Tymczasem na skażonym terenie znajduje się luksusowe pole golfowe. Nie wiadomo jeszcze, czy Schiphol Group zostanie pociągnięta do odpowiedzialności i czy będzie musiała oczyścić lub wymienić glebę.
Sprawa ta pokazuje jednak, jak ogromny wpływ ma ruch lotniczy na nasze zdrowie i po raz kolejny jest przykładem tego, jak duże korporacje często przyczyniają się do zanieczyszczenia środowiska i nie mają z tym nic wspólnego - przynajmniej przez długi czas. Tymczasem zwykli obywatele cierpią z powodu coraz bardziej rygorystycznych przepisów mających na celu walkę z zanieczyszczeniem i zmianami klimatu. Absurdalny przykład: W Marsylii w 2021 r. zaplanowano na stałe obowiązującą strefę ekologiczną dla kierowców samochodów, podczas gdy z powodu pandemii koronawirusa statki wycieczkowe stały w porcie przez wiele miesięcy i emitowały niewiarygodną ilość emisji podczas "postoju", przyczyniając się w ten sposób w ogromnym stopniu do zanieczyszczenia powietrza.
W szczególności ruch lotniczy wytwarza ogromne ilości ultradrobnego pyłu. Cząsteczki te mają rozmiar mniejszy niż 100 nanometrów i dlatego mogą dostać się do ludzkiego krwiobiegu przez płuca. Stamtąd mogą dotrzeć i uszkodzić prawie wszystkie narządy. Ruch lotniczy jest głównym źródłem ultradrobnego pyłu, ponieważ spalanie w wysokich temperaturach wytwarza niezwykle małe cząsteczki. Na lotnisku w Stuttgarcie pomiary w 2019 r. wykazały wartości od 250 000 do ponad miliona cząstek na centymetr sześcienny. W innych obszarach wartości te wynoszą zwykle od 6 000 do 15 000 cząstek na centymetr sześcienny. Możliwe byłoby zatem ustanowienie stref bardzo drobnego pyłu, które byłyby aktywowane, gdyby wartości były zbyt wysokie, a następnie z pewnością zakazałyby starszych samolotów lub zmniejszyły dozwoloną liczbę samolotów.

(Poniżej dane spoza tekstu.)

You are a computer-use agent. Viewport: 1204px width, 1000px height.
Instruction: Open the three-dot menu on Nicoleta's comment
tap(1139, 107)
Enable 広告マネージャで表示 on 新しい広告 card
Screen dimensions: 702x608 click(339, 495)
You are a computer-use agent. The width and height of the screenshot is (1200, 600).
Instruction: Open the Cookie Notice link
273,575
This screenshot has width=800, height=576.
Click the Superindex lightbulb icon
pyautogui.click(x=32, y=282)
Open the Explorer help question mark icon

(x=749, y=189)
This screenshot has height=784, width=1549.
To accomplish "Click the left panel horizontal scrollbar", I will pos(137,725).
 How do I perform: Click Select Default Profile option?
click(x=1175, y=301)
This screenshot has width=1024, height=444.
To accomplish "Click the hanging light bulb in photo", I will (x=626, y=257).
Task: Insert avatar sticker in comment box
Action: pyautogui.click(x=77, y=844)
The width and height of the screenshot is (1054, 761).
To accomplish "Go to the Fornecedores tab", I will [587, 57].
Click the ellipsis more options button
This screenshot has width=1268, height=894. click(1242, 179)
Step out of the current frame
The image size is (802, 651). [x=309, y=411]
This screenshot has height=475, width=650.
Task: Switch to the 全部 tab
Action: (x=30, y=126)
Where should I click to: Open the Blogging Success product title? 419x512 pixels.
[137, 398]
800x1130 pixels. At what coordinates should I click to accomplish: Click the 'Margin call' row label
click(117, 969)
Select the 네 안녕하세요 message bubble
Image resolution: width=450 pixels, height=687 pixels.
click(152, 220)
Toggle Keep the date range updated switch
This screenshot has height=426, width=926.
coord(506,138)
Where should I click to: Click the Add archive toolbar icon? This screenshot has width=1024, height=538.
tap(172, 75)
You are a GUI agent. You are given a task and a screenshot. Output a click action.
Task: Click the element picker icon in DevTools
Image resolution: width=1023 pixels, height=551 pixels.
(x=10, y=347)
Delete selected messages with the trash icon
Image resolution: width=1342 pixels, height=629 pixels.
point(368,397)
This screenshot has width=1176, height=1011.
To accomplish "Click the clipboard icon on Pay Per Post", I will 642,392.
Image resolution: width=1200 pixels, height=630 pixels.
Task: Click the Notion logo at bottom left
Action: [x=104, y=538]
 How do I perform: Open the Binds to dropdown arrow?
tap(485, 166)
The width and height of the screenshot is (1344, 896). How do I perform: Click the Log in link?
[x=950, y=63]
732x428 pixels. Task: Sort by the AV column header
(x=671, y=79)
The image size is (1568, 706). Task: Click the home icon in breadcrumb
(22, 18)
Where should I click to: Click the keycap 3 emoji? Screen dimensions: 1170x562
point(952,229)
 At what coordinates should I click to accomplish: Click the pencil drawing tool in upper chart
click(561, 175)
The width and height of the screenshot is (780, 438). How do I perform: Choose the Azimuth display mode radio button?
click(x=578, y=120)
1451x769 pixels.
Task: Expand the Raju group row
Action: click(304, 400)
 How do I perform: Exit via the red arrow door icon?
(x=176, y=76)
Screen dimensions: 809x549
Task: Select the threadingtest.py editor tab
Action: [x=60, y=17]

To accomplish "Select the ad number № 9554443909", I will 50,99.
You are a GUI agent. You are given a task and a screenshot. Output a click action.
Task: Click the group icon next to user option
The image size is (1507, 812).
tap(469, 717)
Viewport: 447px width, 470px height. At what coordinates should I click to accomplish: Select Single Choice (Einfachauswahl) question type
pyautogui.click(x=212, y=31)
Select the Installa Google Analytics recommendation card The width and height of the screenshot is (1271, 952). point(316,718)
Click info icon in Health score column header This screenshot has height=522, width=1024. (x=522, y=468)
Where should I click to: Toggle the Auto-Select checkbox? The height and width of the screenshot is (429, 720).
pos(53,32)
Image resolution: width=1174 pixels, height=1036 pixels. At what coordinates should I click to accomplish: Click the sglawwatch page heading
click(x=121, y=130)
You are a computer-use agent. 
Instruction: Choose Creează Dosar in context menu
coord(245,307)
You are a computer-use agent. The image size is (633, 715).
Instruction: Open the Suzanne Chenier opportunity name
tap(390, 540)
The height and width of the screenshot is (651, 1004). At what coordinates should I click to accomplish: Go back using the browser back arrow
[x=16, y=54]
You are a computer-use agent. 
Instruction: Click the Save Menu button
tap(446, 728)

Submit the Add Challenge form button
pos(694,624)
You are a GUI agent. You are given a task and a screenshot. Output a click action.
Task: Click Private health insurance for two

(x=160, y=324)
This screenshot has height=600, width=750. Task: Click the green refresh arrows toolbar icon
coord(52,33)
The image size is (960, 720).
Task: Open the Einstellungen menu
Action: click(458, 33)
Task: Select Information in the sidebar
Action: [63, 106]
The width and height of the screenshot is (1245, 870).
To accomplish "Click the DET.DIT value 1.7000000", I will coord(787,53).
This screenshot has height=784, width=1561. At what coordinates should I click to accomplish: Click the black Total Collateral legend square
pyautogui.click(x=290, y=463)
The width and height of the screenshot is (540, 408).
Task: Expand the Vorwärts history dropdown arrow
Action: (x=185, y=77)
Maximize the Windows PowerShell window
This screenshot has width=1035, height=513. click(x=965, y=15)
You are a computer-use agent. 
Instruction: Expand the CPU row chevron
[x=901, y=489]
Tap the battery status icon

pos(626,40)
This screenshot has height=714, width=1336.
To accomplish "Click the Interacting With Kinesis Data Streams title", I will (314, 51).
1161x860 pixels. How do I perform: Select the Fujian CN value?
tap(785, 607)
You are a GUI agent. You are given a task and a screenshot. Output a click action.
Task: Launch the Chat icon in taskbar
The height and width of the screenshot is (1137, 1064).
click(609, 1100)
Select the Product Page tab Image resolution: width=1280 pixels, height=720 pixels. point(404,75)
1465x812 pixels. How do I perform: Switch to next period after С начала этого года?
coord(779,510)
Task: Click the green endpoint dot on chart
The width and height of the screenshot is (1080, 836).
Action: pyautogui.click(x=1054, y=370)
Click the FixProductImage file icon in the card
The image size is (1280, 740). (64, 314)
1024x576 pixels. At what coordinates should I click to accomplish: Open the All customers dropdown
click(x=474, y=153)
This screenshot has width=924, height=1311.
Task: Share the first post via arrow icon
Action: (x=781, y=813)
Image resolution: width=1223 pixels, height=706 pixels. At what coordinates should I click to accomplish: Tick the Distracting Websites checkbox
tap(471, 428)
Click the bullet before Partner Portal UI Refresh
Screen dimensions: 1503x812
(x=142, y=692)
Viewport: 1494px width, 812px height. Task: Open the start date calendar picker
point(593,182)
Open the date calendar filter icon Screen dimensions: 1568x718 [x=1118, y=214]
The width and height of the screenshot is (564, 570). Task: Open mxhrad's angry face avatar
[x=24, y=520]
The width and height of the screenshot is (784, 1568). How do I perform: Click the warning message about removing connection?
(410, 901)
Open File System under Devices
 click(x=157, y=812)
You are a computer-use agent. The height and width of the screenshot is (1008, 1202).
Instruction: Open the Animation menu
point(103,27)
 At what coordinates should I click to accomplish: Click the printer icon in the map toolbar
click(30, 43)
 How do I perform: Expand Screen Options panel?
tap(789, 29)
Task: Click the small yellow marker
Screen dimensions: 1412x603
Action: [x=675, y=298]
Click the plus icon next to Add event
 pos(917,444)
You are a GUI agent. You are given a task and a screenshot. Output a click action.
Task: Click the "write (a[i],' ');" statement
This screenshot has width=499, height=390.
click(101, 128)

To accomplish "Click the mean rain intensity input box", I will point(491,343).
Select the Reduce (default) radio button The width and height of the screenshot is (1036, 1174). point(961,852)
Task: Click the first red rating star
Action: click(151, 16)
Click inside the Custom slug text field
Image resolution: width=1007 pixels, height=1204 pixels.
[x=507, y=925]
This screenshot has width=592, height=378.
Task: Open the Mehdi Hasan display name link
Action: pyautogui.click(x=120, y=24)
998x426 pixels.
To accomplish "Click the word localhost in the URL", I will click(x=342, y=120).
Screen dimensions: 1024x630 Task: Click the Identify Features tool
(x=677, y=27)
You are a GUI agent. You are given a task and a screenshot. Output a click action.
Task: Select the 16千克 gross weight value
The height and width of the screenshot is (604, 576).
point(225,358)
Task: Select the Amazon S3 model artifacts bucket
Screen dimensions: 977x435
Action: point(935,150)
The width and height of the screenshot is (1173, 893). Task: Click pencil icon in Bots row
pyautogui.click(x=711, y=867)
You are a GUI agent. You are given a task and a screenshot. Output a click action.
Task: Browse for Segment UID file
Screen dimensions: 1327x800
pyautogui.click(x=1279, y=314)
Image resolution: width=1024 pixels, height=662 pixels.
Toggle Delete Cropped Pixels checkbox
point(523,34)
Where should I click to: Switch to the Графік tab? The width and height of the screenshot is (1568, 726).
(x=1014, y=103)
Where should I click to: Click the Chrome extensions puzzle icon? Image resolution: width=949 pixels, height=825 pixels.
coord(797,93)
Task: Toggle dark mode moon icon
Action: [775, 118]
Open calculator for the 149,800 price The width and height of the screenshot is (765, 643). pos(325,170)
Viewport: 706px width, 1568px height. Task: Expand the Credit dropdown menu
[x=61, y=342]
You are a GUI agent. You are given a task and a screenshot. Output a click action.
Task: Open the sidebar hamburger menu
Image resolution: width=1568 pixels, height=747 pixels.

Tak więc jasne jest, że potrzebujemy określonych, surowych zasad dla dużych korporacji, zwłaszcza w sektorze lotniczym i żeglugowym, aby indywidualni obywatele nie musieli za to płacić. Czy to poprzez strefy środowiskowe i zakazy prowadzenia pojazdów, czy też zanieczyszczenie powietrza, ziemi i wody. Niestety, wydaje się, że politycy nie mają odwagi tego zrobić, ponieważ duże korporacje mają zbyt duże wpływy i musiałyby stracić zbyt dużo pieniędzy.